Admission Nurse

  1. The hospital where I am currently working has posted positions for "admission nurse" . Haven't read the job description yet but understand the admission nurse will complete the admissions process on patients being admitted from the ER, PACU, DPC, and direct scheduled admits.
    Was wondering if anyone is or has worked in such a position or works where admissions nurses are used and what their experiences has been. I'm thinking of bidding on one of the positions. Any feedback will be helpful.

    Thank You!
    •  
  2. 8 Comments

  3. by   Chaya
    Our admission nurses are mostly staffed on eves when we get most of the admissions (as a rehab facility we have a heads-up on most of the patients coming in).
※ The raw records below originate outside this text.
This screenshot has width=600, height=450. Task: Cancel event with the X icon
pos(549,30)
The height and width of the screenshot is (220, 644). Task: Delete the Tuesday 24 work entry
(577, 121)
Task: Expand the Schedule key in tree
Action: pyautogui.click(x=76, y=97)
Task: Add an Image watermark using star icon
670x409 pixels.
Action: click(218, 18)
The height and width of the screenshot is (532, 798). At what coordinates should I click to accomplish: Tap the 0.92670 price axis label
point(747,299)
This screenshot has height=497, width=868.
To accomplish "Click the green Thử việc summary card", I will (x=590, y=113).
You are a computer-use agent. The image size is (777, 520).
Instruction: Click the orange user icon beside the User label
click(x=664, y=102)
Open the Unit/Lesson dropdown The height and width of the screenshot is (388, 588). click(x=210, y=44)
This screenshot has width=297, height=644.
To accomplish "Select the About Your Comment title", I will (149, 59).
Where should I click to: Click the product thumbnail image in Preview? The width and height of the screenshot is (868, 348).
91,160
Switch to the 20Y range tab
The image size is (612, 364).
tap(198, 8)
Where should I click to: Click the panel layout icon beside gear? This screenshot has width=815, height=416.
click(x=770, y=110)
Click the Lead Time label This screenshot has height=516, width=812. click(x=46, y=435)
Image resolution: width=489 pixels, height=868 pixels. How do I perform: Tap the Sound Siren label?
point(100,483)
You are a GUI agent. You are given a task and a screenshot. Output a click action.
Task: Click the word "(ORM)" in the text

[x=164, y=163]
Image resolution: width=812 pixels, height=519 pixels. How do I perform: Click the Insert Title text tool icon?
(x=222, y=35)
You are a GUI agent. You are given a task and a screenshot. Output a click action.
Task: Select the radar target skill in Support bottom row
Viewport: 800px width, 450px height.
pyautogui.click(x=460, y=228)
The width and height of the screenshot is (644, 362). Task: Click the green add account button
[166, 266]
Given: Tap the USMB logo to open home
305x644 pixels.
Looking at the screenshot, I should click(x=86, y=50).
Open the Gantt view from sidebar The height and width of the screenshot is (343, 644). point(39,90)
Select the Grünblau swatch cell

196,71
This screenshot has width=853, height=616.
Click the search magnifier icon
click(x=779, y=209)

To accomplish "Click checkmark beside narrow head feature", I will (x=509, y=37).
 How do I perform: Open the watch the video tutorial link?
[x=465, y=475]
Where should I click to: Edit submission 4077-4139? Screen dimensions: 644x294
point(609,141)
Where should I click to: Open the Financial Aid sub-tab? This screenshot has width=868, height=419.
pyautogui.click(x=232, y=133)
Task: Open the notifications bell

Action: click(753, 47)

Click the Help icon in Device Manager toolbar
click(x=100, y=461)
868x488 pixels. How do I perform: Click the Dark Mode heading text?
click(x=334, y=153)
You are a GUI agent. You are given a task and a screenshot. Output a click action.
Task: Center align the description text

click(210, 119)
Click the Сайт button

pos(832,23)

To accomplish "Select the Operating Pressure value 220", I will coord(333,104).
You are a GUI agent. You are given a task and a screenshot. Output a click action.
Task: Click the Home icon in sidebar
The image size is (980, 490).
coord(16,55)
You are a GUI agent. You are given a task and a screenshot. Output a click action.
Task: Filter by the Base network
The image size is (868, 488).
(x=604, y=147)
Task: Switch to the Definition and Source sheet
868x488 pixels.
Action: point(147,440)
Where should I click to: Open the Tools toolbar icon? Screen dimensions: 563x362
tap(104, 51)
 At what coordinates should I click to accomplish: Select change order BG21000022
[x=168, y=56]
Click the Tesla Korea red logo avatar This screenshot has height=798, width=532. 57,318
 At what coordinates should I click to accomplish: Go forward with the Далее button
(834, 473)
They receive a list of admissions when they come on, and float floor to floor, doing as many as possible. They usually handle about 6-8 per shift, depending on the complexity/ acuity. They keep in close touch with the nursing supervisor to be informed of which admissions have arrived and which floors are most in need of their services due to number of admission vs. staffing levels. The unit nurses still have to admit patients but this keeps the work flow a whole lot more consistent for us. Ideally, we get the pt settled and get vitals, O2, etc. going and can work on getting their meds signed and up from pharmacy. Meanwhile the admission nurse is doing the more thorough assessment and most of the paperwork, which is the real time-killer. Then they give a short report to the nurse who will have care of the new admit for the shift. It's usually pretty fast-paced and they're all over the hospital. Good luck whatever you decide.
  4. by   Agnus
    As charge of my old facility I took all admits.
    Where I work now we have an admission center. They do all the paperwork the assessment, and take off orders and as much as possible do everything related to admitting.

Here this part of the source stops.